§ Task directions
Nothing outside the range below should be printed. Output exactly the lines from the line with "Focus the Rules text area" to the line with "Viewport: 1456px width, 835px height.", both included.

>>>>

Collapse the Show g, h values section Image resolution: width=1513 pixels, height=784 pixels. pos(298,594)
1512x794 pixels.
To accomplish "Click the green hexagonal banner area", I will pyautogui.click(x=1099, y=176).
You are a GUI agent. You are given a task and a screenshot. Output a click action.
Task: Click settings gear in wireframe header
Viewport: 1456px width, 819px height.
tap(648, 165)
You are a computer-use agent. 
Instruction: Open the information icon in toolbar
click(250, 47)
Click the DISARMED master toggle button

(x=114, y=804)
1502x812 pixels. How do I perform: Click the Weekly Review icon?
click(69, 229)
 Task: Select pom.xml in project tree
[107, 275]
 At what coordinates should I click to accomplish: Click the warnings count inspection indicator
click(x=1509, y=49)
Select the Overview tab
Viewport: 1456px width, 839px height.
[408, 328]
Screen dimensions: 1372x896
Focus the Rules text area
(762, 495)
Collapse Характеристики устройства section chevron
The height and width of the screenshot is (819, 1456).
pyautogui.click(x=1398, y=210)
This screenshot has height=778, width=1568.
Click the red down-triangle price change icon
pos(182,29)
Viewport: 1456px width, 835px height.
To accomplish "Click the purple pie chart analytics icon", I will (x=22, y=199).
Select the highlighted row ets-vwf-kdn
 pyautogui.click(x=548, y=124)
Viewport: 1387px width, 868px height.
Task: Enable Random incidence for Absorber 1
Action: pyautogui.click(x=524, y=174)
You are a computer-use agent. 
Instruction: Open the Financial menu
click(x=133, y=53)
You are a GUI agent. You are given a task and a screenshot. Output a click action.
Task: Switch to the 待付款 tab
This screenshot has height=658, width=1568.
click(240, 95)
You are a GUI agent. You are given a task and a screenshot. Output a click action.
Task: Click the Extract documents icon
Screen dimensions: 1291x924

<<<<

§ Completed exercise
Focus the Rules text area
(762, 495)
Collapse Характеристики устройства section chevron
The height and width of the screenshot is (819, 1456).
pyautogui.click(x=1398, y=210)
This screenshot has height=778, width=1568.
Click the red down-triangle price change icon
pos(182,29)
Viewport: 1456px width, 835px height.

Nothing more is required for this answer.